El otro día en sueños, me puse a escribir y las
historias que escribía eran muy chistosas y tenían mucho ingenio. Así que
cuando me desperté, me dije ‘hoy tengo que escribir’. Después
de escribir y escribir y borrar y borrar, nada de lo que he escrito ha sido muy chistoso o
ingenioso hasta ahora…
En todo caso, ya que estoy por aquí, les contaré
sobre los reencuentros que he tenido con lugares en mi Ecuador. Creo que lo más lindo de estos recorridos, ha
sido la compañía; el encontrar alguien con mi mismo espíritu y ganas de
conocer; ¡algo así como tener un cómplice de viajes! Esto ha hecho mucho más felices mis
experiencias.
No hace mucho, viajamos a Tulcán, o ‘bajamos a
la tierra’ como la gente de allá dice. Ahí, no sólo recuerdos de la infancia regresaron a
mi memoria, sino también muchas expectativas de cómo Tulcán y sus alrededores
habrían cambiado y qué seguiría igual. Pero, como siempre, al final me di
cuenta que muchas cosas que creía ciertas, eran solo parte de mi imaginación… La propaganda que le había hecho a mi esposo
es que teníamos que llevar ropa súper calientita porque siempre hacia mucho frio,
pero creo que sólo una noche tuvimos que ponernos la chompa, porque en general
tuvimos muy buen clima. Asi que más de una burla recibí por mis consejos.
Llegamos mucho más tarde de lo que habíamos
pensado, porque estaban arreglando la carretera y había mucho tráfico. En
esas largas esperas, parece que los recuerdos de la infancia se hicieran más
reales, recordaba muchas historias de cuando viajábamos por esos caminos a
Ibarra a ver a los primos, o al Chota para ir al Oasis a los toboganes, o a
Mira para visitar a mi abuelita, o a Tulcán de regreso a la casa.
Mis recuerdos no siempre eran silenciosos
muchas veces venían con mucha emoción, canciones o palabras, otros venían conectados
con olores y lugares, pero lo que más me impresionaba era que a pesar de los
años, esos recuerdos parecían tan reales y cercanos.

__Información registrada__.
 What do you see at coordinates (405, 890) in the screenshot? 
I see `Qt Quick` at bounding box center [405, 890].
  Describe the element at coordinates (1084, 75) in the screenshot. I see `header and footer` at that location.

__Tarea a realizar__.
Copia el pasaje sobre el viaje a Tulcán entre "Mis recuerdos no" y "reales y cercanos.", ambos incluidos, sustituyendo "recuerdos" por "memorias". Responde basándote solo en el pasaje, sin recurrir al listado.

__Resultado de la tarea__.
Mis memorias no siempre eran silenciosos
muchas veces venían con mucha emoción, canciones o palabras, otros venían conectados
con olores y lugares, pero lo que más me impresionaba era que a pesar de los
años, esos memorias parecían tan reales y cercanos.